# What you are asked to do
Copy out verbatim the lines running from the one that contains "拡大写真(97 KB) (100, 1711)" through the one that contains "ko (399, 64)", with both of those lines included.

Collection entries
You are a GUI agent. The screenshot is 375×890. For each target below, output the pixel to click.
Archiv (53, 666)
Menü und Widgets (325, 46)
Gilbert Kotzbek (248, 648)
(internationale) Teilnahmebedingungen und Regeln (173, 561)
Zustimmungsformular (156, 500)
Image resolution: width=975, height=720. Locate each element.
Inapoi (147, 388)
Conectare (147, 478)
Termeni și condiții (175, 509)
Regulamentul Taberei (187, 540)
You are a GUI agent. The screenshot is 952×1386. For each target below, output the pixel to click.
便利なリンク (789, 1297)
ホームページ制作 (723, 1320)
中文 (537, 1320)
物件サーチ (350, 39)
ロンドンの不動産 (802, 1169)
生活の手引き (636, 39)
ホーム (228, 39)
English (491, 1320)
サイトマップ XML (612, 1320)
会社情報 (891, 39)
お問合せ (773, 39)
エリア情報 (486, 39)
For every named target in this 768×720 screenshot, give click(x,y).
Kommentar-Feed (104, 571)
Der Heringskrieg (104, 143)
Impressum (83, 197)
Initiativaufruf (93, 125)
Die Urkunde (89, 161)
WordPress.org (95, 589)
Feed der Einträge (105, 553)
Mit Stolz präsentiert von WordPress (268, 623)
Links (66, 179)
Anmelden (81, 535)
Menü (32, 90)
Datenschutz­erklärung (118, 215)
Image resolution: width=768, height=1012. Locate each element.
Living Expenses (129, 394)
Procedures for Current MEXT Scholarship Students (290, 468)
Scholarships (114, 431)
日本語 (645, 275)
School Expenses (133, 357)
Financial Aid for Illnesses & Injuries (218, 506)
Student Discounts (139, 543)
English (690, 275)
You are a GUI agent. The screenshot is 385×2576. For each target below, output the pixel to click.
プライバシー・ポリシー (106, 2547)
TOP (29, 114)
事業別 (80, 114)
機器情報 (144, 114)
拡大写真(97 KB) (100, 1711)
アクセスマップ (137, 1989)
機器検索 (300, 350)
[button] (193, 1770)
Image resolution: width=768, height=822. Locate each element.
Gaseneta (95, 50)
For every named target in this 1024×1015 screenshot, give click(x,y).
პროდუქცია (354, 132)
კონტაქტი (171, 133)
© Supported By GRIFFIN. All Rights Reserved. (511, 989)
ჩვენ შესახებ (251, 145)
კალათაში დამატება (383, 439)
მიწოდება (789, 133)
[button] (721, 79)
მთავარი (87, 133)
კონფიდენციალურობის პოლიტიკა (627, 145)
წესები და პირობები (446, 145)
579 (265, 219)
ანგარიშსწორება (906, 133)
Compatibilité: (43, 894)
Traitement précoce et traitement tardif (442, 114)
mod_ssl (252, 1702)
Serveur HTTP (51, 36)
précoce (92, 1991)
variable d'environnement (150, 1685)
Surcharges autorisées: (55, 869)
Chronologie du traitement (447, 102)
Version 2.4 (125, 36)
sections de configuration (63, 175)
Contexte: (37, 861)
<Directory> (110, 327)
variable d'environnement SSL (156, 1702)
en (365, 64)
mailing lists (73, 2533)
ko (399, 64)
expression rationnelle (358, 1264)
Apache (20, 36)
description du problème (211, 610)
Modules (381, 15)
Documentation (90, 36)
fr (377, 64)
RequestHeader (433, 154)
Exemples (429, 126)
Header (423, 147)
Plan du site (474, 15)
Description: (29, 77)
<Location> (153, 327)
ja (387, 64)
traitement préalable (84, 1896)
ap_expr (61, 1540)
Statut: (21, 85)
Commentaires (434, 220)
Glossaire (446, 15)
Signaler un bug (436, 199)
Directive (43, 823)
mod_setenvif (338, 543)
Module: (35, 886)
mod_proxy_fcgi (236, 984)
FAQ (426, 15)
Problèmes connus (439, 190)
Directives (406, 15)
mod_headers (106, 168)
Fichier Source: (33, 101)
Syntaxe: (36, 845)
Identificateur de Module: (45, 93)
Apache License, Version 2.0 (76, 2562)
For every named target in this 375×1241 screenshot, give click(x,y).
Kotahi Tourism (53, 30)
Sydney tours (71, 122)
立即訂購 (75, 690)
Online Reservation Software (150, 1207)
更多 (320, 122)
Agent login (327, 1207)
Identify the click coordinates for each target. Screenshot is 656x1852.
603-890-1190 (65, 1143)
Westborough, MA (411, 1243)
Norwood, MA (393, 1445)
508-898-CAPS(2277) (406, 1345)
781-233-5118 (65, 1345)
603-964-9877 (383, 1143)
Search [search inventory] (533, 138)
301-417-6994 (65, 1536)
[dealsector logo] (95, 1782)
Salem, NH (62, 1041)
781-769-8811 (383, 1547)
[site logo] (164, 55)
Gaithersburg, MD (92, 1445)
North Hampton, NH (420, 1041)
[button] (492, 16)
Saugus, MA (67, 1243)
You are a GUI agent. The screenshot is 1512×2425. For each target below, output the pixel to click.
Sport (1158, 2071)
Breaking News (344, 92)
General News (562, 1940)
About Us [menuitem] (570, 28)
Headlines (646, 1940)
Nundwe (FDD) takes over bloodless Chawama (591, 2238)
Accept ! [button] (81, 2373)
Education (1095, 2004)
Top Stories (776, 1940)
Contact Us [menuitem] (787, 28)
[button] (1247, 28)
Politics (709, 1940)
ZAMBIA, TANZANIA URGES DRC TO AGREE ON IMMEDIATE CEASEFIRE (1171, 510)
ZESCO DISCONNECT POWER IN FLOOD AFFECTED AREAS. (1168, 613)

# Written solution
拡大写真(97 KB) (100, 1711)
アクセスマップ (137, 1989)
機器検索 (300, 350)
[button] (193, 1770)
Image resolution: width=768, height=822. Locate each element.
Gaseneta (95, 50)
For every named target in this 1024×1015 screenshot, give click(x,y).
პროდუქცია (354, 132)
კონტაქტი (171, 133)
© Supported By GRIFFIN. All Rights Reserved. (511, 989)
ჩვენ შესახებ (251, 145)
კალათაში დამატება (383, 439)
მიწოდება (789, 133)
[button] (721, 79)
მთავარი (87, 133)
კონფიდენციალურობის პოლიტიკა (627, 145)
წესები და პირობები (446, 145)
579 (265, 219)
ანგარიშსწორება (906, 133)
Compatibilité: (43, 894)
Traitement précoce et traitement tardif (442, 114)
mod_ssl (252, 1702)
Serveur HTTP (51, 36)
précoce (92, 1991)
variable d'environnement (150, 1685)
Surcharges autorisées: (55, 869)
Chronologie du traitement (447, 102)
Version 2.4 (125, 36)
sections de configuration (63, 175)
Contexte: (37, 861)
<Directory> (110, 327)
variable d'environnement SSL (156, 1702)
en (365, 64)
mailing lists (73, 2533)
ko (399, 64)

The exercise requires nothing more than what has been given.